[Provided information Boundary: Start]

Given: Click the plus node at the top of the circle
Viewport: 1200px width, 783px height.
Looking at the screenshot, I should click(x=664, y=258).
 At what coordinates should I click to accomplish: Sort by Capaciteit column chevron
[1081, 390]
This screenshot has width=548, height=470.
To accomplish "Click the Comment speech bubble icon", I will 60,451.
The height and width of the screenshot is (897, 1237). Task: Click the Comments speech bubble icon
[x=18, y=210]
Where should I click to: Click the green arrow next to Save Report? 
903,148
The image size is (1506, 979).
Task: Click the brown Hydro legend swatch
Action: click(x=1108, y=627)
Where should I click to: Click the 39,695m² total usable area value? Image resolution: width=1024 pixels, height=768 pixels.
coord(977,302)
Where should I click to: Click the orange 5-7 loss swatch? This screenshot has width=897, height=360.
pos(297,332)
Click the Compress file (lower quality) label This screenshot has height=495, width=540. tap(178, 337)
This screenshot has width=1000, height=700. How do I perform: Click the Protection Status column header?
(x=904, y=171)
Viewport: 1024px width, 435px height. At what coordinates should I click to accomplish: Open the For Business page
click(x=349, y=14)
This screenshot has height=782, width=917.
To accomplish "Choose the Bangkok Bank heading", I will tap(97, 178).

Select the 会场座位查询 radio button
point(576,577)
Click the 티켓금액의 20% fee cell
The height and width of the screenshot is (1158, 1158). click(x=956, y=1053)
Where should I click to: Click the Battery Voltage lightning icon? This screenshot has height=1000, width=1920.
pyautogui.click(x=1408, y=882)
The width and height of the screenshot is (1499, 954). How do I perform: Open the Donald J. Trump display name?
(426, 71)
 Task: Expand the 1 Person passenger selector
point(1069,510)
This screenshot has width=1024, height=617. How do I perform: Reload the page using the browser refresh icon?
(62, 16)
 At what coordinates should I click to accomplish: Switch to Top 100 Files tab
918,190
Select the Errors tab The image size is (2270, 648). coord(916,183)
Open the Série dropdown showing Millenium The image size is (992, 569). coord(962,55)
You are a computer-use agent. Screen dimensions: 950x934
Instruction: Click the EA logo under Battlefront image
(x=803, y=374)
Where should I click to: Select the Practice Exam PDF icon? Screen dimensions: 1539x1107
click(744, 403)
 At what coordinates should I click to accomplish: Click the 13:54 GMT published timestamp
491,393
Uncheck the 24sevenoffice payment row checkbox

[Provided information Boundary: End]

#### Required action:
Return the records given above in their entirety, word for word.

#### Answer to the exercise:
Given: Click the plus node at the top of the circle
Viewport: 1200px width, 783px height.
Looking at the screenshot, I should click(x=664, y=258).
 At what coordinates should I click to accomplish: Sort by Capaciteit column chevron
[1081, 390]
This screenshot has width=548, height=470.
To accomplish "Click the Comment speech bubble icon", I will 60,451.
The height and width of the screenshot is (897, 1237). Task: Click the Comments speech bubble icon
[x=18, y=210]
Where should I click to: Click the green arrow next to Save Report? 
903,148
The image size is (1506, 979).
Task: Click the brown Hydro legend swatch
Action: click(x=1108, y=627)
Where should I click to: Click the 39,695m² total usable area value? Image resolution: width=1024 pixels, height=768 pixels.
coord(977,302)
Where should I click to: Click the orange 5-7 loss swatch? This screenshot has width=897, height=360.
pos(297,332)
Click the Compress file (lower quality) label This screenshot has height=495, width=540. tap(178, 337)
This screenshot has width=1000, height=700. How do I perform: Click the Protection Status column header?
(x=904, y=171)
Viewport: 1024px width, 435px height. At what coordinates should I click to accomplish: Open the For Business page
click(x=349, y=14)
This screenshot has height=782, width=917.
To accomplish "Choose the Bangkok Bank heading", I will tap(97, 178).

Select the 会场座位查询 radio button
point(576,577)
Click the 티켓금액의 20% fee cell
The height and width of the screenshot is (1158, 1158). click(x=956, y=1053)
Where should I click to: Click the Battery Voltage lightning icon? This screenshot has height=1000, width=1920.
pyautogui.click(x=1408, y=882)
The width and height of the screenshot is (1499, 954). How do I perform: Open the Donald J. Trump display name?
(426, 71)
 Task: Expand the 1 Person passenger selector
point(1069,510)
This screenshot has width=1024, height=617. How do I perform: Reload the page using the browser refresh icon?
(62, 16)
 At what coordinates should I click to accomplish: Switch to Top 100 Files tab
918,190
Select the Errors tab The image size is (2270, 648). coord(916,183)
Open the Série dropdown showing Millenium The image size is (992, 569). coord(962,55)
You are a computer-use agent. Screen dimensions: 950x934
Instruction: Click the EA logo under Battlefront image
(x=803, y=374)
Where should I click to: Select the Practice Exam PDF icon? Screen dimensions: 1539x1107
click(744, 403)
 At what coordinates should I click to accomplish: Click the 13:54 GMT published timestamp
491,393
Uncheck the 24sevenoffice payment row checkbox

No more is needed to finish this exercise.